- [What to work on]
Please count the lines of the material below that contain the string "Union", treating uppercase and lowercase as different. Reply with the number only.

***** Data to use

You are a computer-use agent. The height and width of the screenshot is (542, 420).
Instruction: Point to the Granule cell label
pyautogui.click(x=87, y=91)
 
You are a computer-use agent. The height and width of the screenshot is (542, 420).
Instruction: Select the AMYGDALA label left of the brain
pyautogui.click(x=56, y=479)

**********
***** Data to use

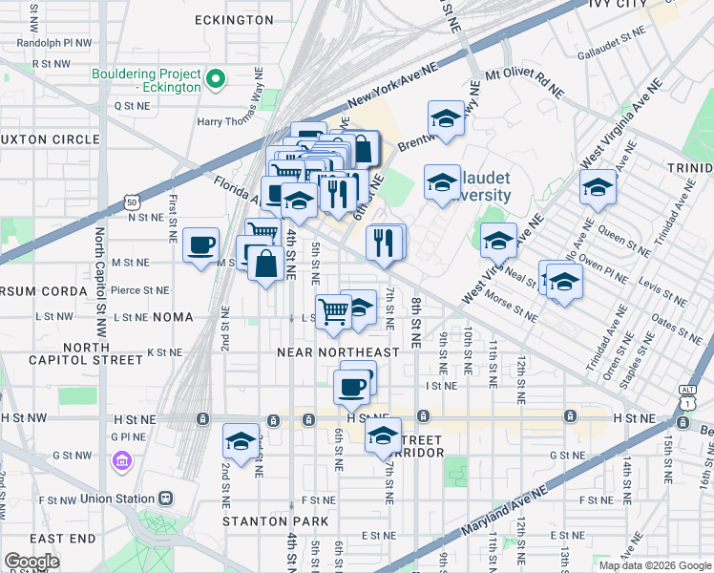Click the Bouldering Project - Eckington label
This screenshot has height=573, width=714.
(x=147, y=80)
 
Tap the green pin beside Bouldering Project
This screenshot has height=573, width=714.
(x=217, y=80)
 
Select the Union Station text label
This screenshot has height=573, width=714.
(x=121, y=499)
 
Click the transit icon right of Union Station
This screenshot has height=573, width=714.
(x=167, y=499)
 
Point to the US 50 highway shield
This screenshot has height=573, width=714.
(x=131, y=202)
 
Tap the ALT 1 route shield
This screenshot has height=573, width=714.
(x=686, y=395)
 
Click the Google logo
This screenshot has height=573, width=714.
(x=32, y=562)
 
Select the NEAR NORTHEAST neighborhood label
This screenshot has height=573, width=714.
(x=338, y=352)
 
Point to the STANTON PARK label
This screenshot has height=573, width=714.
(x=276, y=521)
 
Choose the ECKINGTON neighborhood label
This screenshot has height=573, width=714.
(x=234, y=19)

**********

- [Correct output]
2